MATERIAL FOR THE TASK:
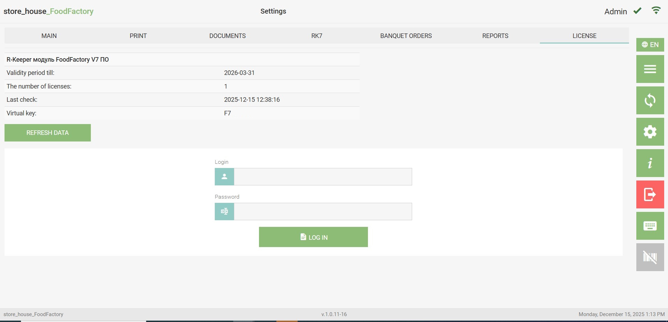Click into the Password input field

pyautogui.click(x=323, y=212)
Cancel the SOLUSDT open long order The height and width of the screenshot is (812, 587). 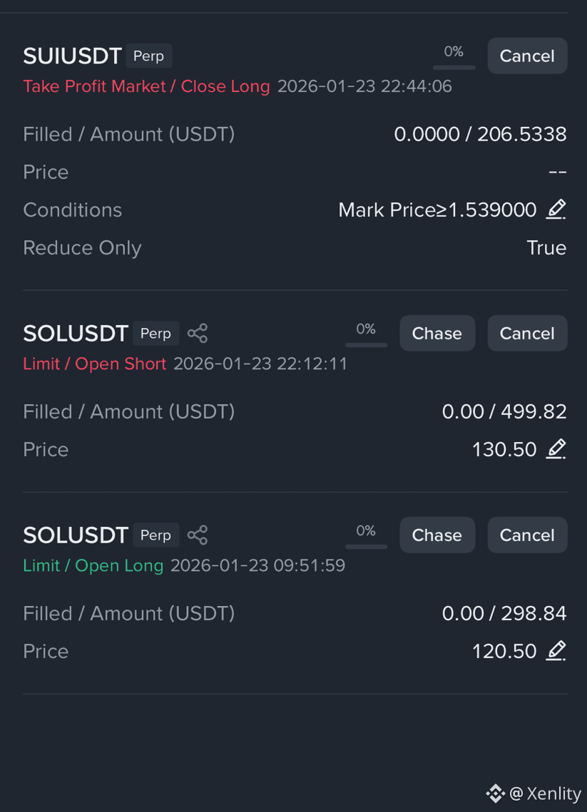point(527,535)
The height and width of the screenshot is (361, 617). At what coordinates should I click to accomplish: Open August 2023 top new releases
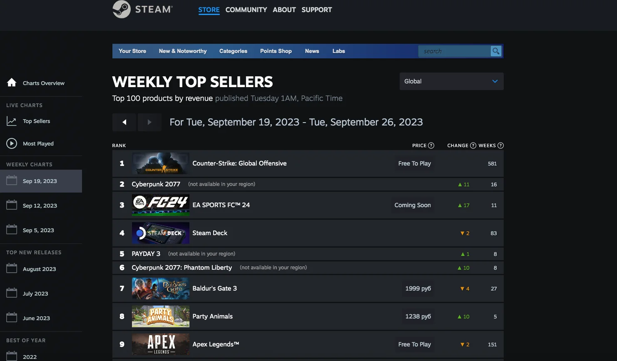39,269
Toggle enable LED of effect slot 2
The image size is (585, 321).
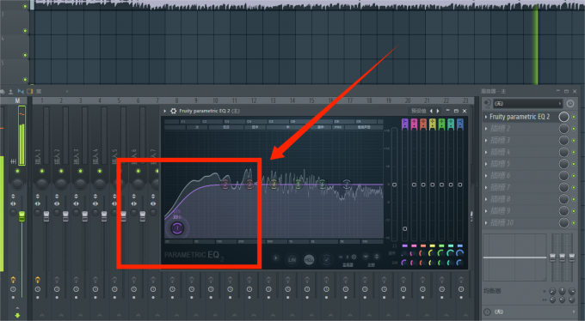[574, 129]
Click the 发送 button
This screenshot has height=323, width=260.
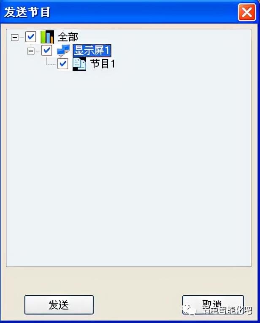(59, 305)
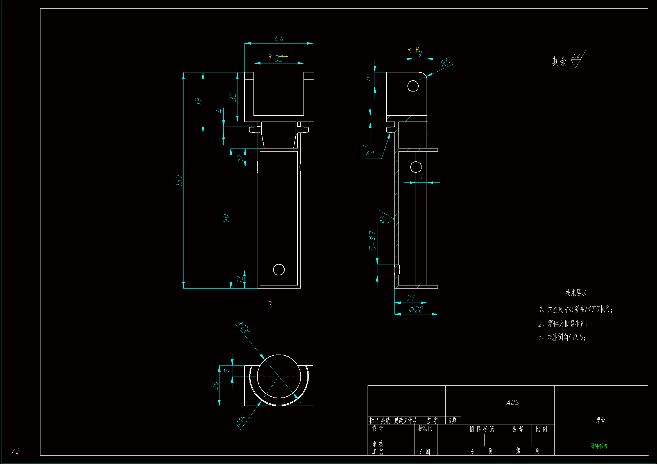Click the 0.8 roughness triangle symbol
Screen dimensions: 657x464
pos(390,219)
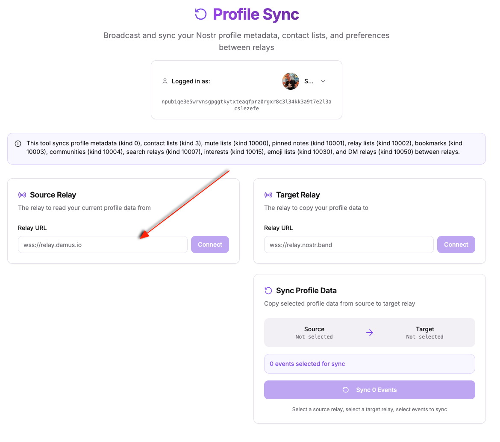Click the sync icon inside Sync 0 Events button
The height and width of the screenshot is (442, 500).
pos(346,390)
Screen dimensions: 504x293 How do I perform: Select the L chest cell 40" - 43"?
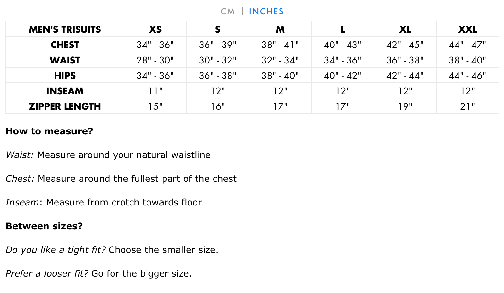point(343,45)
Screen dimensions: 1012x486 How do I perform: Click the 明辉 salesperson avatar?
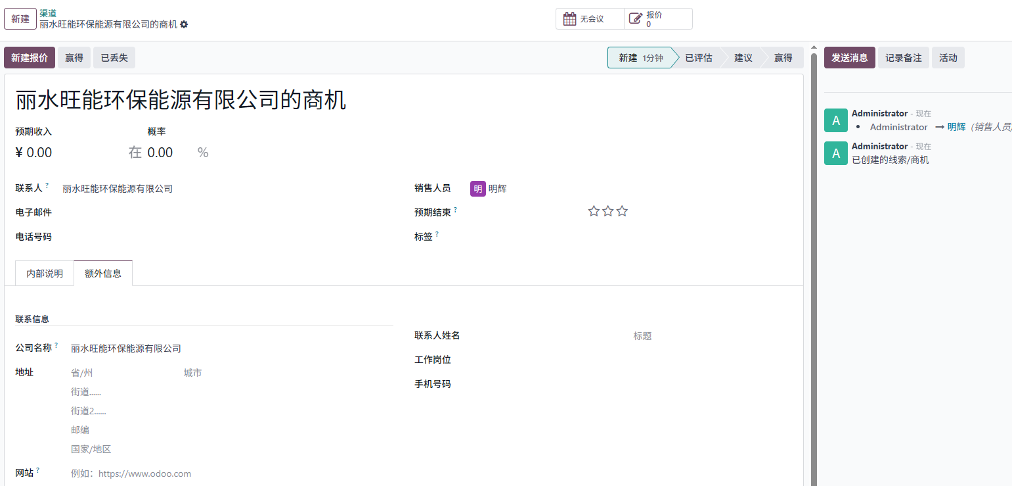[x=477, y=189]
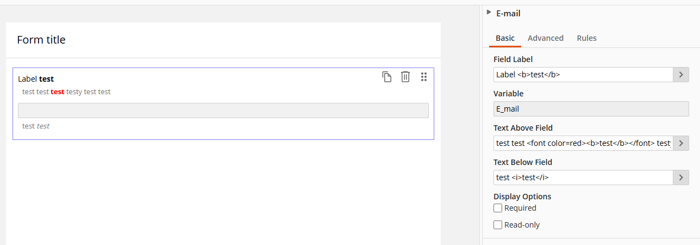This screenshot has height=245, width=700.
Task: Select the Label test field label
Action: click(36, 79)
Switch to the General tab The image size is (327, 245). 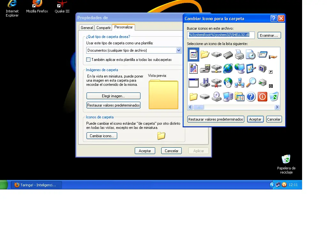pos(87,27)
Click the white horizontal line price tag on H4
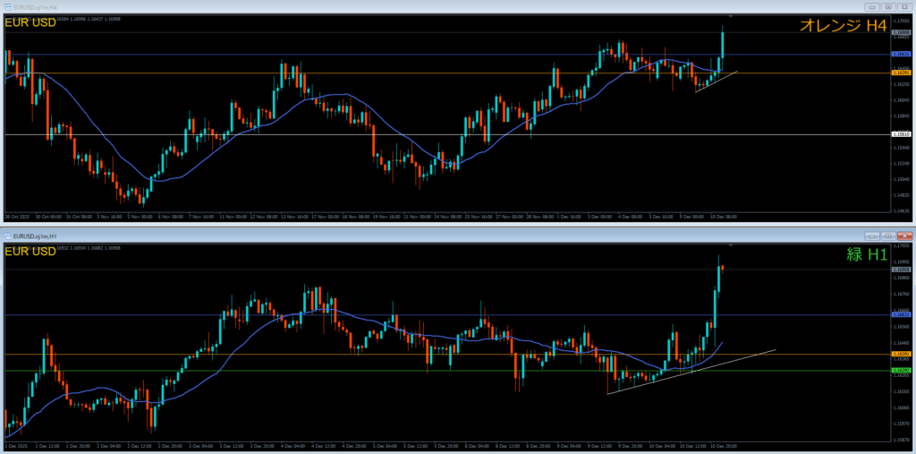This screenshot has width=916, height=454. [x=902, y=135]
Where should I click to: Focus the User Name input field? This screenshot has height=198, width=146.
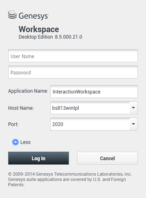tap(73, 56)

PROBLEM DESCRIPTION: Please rewrite the lines from the one containing "Click the white" through the end of the lines above as a JSON list of strings, with one string per line and blank lines omitted. Leave the pictures out of the answer.

THE REPLY:
[
  "Click the white horizontal line price tag on H4",
  "This screenshot has width=916, height=454. [x=902, y=135]",
  "Where should I click to: Focus the User Name input field? This screenshot has height=198, width=146.",
  "tap(73, 56)"
]